Robert “Rob” Gardner Benson

Robert “Rob” Gardner Benson

December 30, 1957

– September 20, 2020

ALAMOSA — Once upon a time, a middle school teacher/coach told Robert Benson that he would never amount to anything.  Hmmm…

It’s impossible to summarize Rob’s life in a few paragraphs, but the following is a bullet list of some, but by no means all, of the highlights (or lowlights, as the case may be), in somewhat sequential order:

•born in New London, Connecticut to Robert A. and Margaret M. Benson

•grew up in Cohasset, Massachusetts, where he shot up taller than his mom by age 10

•held Alison Aronson’s hand under the dinner table at Winter Harbor, Maine (according to sis MJ but not fact-checked)

•taught sailing on Cape Cod Bay

•rowed at Tabor Academy and University of Washington

•flunked out of UDub, redeemed himself, earned a degree in geology

•worked as a geologist in Alaska, where he absorbed invaluable advice such as how to outrun a grizzly (shoot your field partner in the foot)

•married Rynn Nichols and fathered a set of towheaded boys

next stop:

•Moscow, Idaho, and a masters degree (U of Idaho)

•worked at Battle Mountain Gold in (where else?) Battle Mountain, Nevada (designated the “Armpit of America” by Washington Post Sunday Magazine)

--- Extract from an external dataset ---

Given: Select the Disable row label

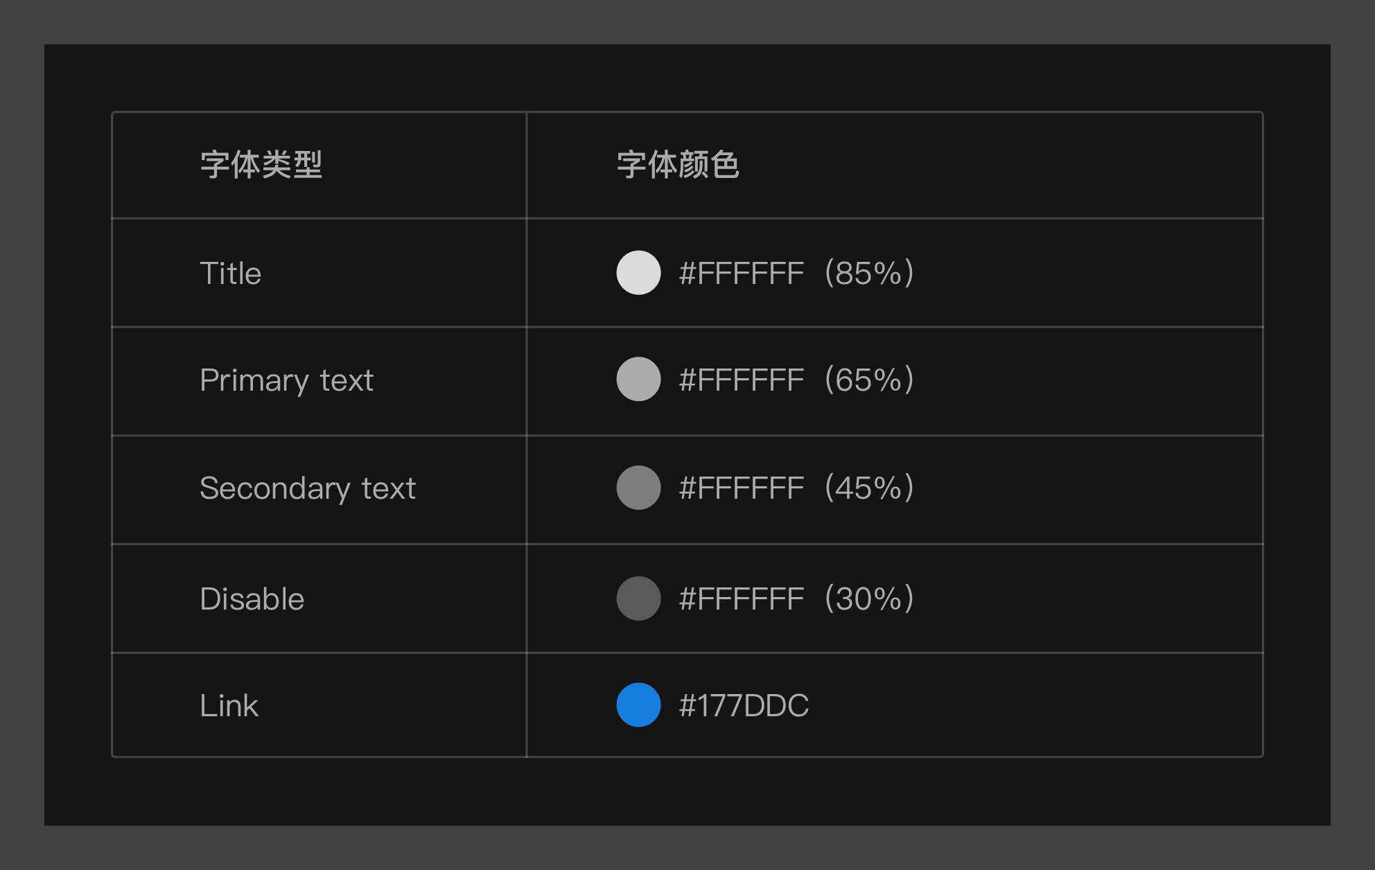Looking at the screenshot, I should click(252, 599).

•moved to Alamosa, Colorado to work at Battle Mountain Gold’s San Luis mine

•fell in love with green chili the moment it first kissed his tongue

•broke up swordfight between the aforementioned towheaded boys, who had weaponed his prize Wusthof chef’s knives

•laid off by Battle Mountain Gold

•licked wounds, picked himself up, shook himself off, and enrolled in the Ph.D. program at Colorado School of Mines

•graduated Mines in 1997 and landed a teaching position at Adams State University, where he taught geosciences for over 20 years and made lifelong friends – and no doubt an enemy or two

•after the end of his marriage to Rynn, Lewis & Clarked online dating, where, after a few false starts, he met Sheri Keasler and soon became stepfather to Sarah and Jake, bestowing upon his own sons, Nick and Will, a wicked stepmom.

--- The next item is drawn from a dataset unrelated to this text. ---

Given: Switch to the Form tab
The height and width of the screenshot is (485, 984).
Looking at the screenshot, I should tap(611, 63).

Rob was kind and loving, loyal, strong, vulnerable, sensitive, nerdy, cool, caring, passionate, unpretentious.  He took an interest in people from all backgrounds and walks of life.  He invited students left behind on campus to Thanksgiving dinner.  His favorite movie line was “Back off, man, I’m a scientist.”  He loved to talk woodworking with son Will.  Despite son Nick’s best efforts, Rob took his fashion cues from no one.  On any given day you’d find him in tattered shirt and faded Carhartts.  And socks with sandals – sacrilege in Nick’s book.

Rob had a smile as wide as the Grand Canyon.  He played a mean game of cribbage.  He loved to flyfish and build scale models and cook.  He mispronounced (Yankee-style) the words “aunt,” “either” and “orange,” among others.  He once had a full head of flowing blond locks (fact check:  true).

Rob made an impact on the lives of many, particularly his students, as encapsulated by the remarks of Katie Schultz, Adams State’s 2020 Exceptional New Alumna:  “Dr. Benson encouraged me to keep going no matter how difficult or challenging things became, academically or personally.  It only takes one person who truly believes in you to make all the difference in your life.”

Rob will be missed as a father, son, brother, husband, grandfather, uncle, friend and teacher.  Left to remember him with love are his sons, Nick Benson and Will Benson; his wife, Sheri Keasler-Benson; his stepchildren, Sarah Rosenau and Jacob Smith; grandchildren, Soren Benson, Austin Smith and Emerson Rosenau; parents, Robert (Bob) and Margaret (Marge) Benson; sisters Margaret (Peggy) Gyulai and Mary Jane (MJ) Benson; daughters-in-law, Stephanie Benson and Sofia Pinho Benson; son-in-law, Travis Rosenau; brothers-in-law, Chip Benson and Trace Keasler; sisters-in-law, Anna Tidwell and Julie Keasler; niece, Elsa Benson, and nephews, Greg Gyulai and Thacher Benson; as well as Laszlo (Laci) Gyulai, who loved him like a brother, and Frank Aldrich, Nancy Margarita Aldrich and Lucia Aldrich, to whom he was “Tío Rob.”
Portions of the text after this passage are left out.